Heulend fiel ich meiner Freundin um den Hals, als sie auch endlich zurück kam. Sie hatte keinen blassen Schimmer was los war, aber so lange sie da war fühlte es sich nicht mehr leer an.

Ein oder zwei Monate vor meiner Entlastung durfte ich an einem Wochenende nicht nach Hause. Natürlich war ich Mal wieder wütend - und das hieß in meinem Fall immer Explosionsgefahr. Abends dachte ich daran mich raus zu schleichen und auf dem Friedhof ein paar Straßen weiter zu schlafen, weil das meiner Stimmung entsprach. Der Tod schien auch immer freundlicher zu werden.
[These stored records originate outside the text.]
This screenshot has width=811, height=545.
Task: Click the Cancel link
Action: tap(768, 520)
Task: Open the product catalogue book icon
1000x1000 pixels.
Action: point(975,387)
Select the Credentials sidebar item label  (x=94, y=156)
Was wohl auch den Betreuen auffiel, denn an einem Abend wurde ich extra nochmal aus dem Bett geholt, um mir von der Stationsleitung anhören zu dürfen, dass sie mich als suizidgefährdet einstuften und ob ich vor hatte mir was an zu tun.

Als würde ich ihnen all meine Pläne, die ich geschmiedet hatte offen legen! Pah!
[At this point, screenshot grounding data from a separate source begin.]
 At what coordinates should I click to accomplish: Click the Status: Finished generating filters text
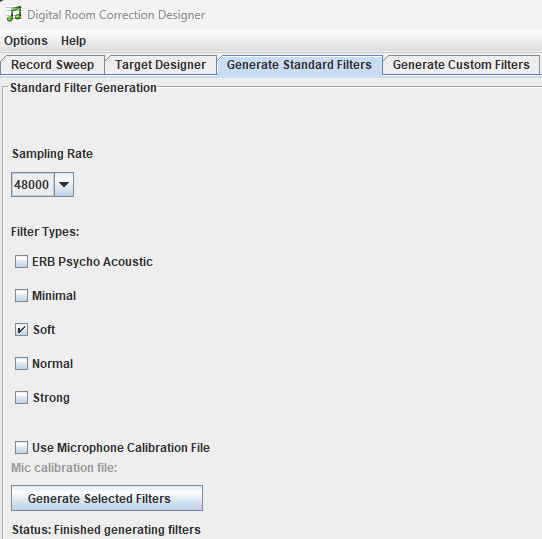(x=106, y=530)
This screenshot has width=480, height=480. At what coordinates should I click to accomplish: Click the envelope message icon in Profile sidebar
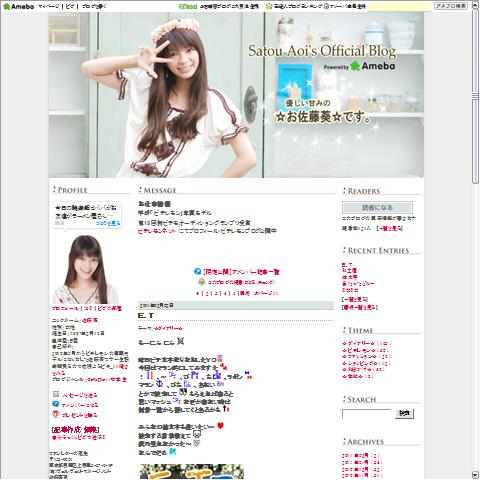56,394
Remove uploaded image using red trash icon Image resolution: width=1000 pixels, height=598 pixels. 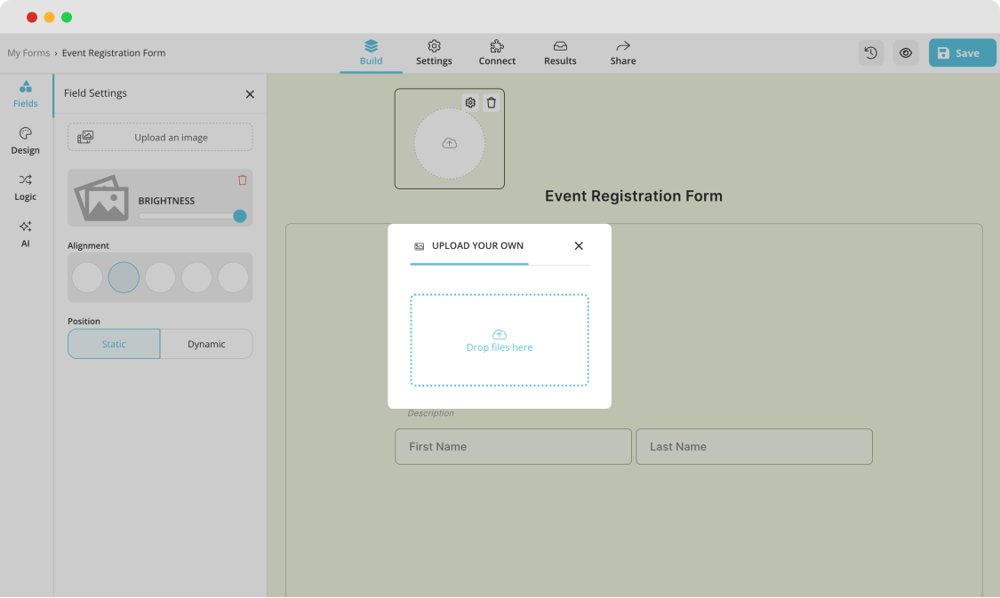242,180
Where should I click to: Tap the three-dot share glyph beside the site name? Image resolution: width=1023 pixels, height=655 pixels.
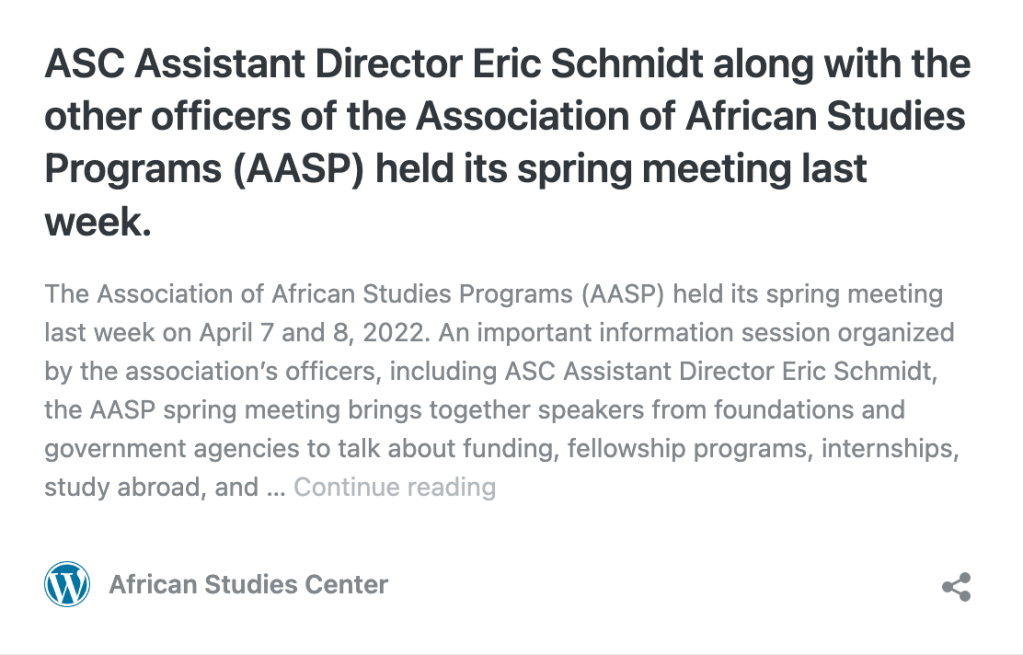(x=956, y=587)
Raus durfte ich auch nicht mehr alleine, sondern nur in Begleitung. Wenigstens war eines der Kinder auch übers Wochenende da und ich war nicht ganz alleine. Mit einer Betreuerin machten wir am Samstag sogar noch einen Ausflug auf ein Reitturnier, was mich ungemein abgelenkt hatte.
In der Therapie brauchte ich einigen Anläufen, um Lösungsvorschläge zu äußern. Alle Beteiligten haben mich, aber schräg angeguckt und mir andere Vorschläge aufgedrängt.
Mir war klar, dass wenn ich weiter von zu Hause aus zur Schule gehen müsste, ich es nicht schaffen könnte.

... zu der Zeit jedenfalls noch nicht, egal wie oft ich die Schule wechseln oder wie viele Familienhilfen uns zur Seite gestellt würden.
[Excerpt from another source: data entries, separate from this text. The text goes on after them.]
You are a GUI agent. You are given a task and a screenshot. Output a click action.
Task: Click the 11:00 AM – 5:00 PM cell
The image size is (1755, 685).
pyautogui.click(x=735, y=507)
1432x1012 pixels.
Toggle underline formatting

Daher dachte ich an ein Internat. Natürliche verstand ich, dass es nicht umsetzbar war, weil wir nicht genügend Geld dafür hatten, auch wenn ich es nicht akzeptieren wollte (und es mir auch nicht ganz einleuchtete warum wir genügend Geld für eine teuren Klinikaufenthalt hatten aber nicht für ein Internat, welches mir vielleicht langfristig helfen könnte). Stattdessen wurde beschlossen, dass ich nach dem Klinikaufenthalt die Schule wechseln und von da an auch noch mit dem Bus zur Schule fahren sollte.